If a dose is missed, it should be taken as soon as remembered on the same day. If it is near the time for the next scheduled dose, the missed dose should be skipped and the regular dosing schedule resumed. Patients should not take a double dose to make up for a missed one. Consistent daily administration at approximately the same time is recommended to maintain stable plasma concentrations. Setting reminders or using pill organizers may help improve adherence, particularly given the extended-release nature of the formulation.

Overdose

Felodipine overdose may manifest as pronounced hypotension, reflex tachycardia, bradycardia (in some cases), and shock. Other potential effects include confusion, drowsiness, nausea, and reduced urinary output. Management should include cardiovascular monitoring, elevation of lower extremities, and administration of intravenous fluids. Calcium gluconate (10%) intravenous administration may be considered to counteract calcium channel blockade. Vasopressors such as dopamine or norepinephrine may be required for refractory hypotension. Given the extended-release formulation, gastric lavage may be considered if presentation is early, though activated charcoal may be more effective. Hemodialysis is not effective due to high protein binding.

Storage

Store at controlled room temperature (20-25°C or 68-77°F) with excursions permitted between 15-30°C (59-86°F). Protect from light and moisture. Keep in the original container with the lid tightly closed. Do not transfer tablets to other containers. Keep out of reach of children and pets. Do not use beyond the expiration date printed on the packaging. Proper disposal of unused medication should follow local regulations, typically through medication take-back programs or by mixing with undesirable substance before disposal in household trash.

Disclaimer

This information is provided for educational purposes only and does not constitute medical advice. Individual patient responses to Plendil may vary based on numerous factors including age, renal/hepatic function, concomitant medications, and underlying medical conditions. Healthcare providers should exercise clinical judgment when prescribing, considering individual patient characteristics and current treatment guidelines.

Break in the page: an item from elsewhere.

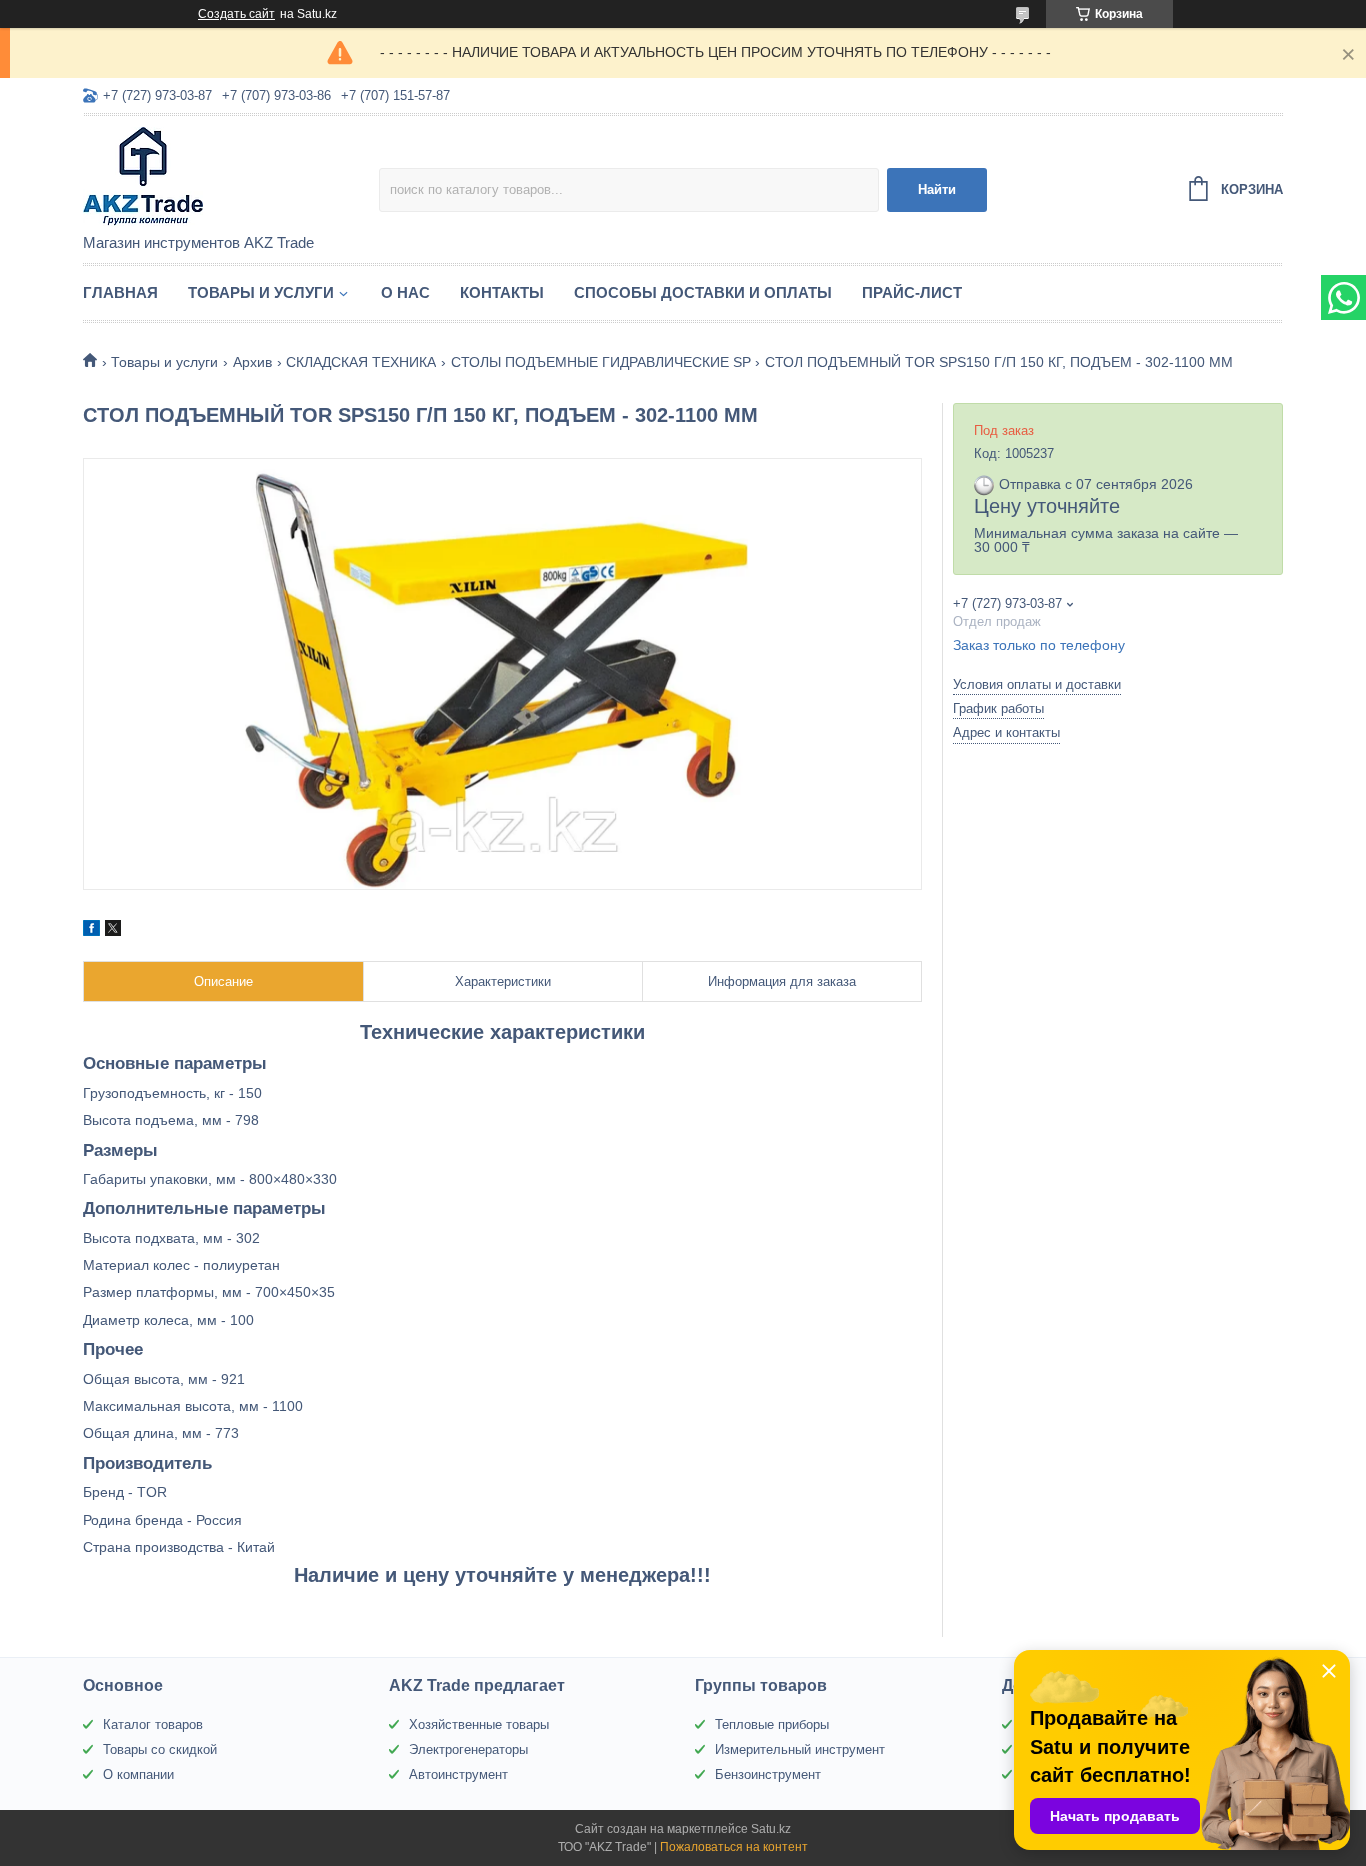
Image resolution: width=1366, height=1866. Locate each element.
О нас (405, 292)
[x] (113, 931)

Patients should not initiate, discontinue, or modify therapy without consulting their healthcare provider. Full prescribing information including boxed warnings should be reviewed before administration.

Reviews

Clinical trials have consistently demonstrated Plendil’s efficacy in blood pressure reduction, with mean reductions of 10-15 mmHg systolic and 8-10 mmHg diastolic at the 10 mg dose. The medication generally receives positive evaluations from clinicians for its predictable pharmacokinetics and favorable side effect profile compared to earlier calcium channel blockers. Patient satisfaction surveys indicate good tolerability, though peripheral edema remains a notable concern requiring management in some cases. Long-term outcome studies show consistent antihypertensive effects maintained over treatment periods exceeding one year. Real-world evidence supports its position as a valuable option within treatment algorithms for hypertension management.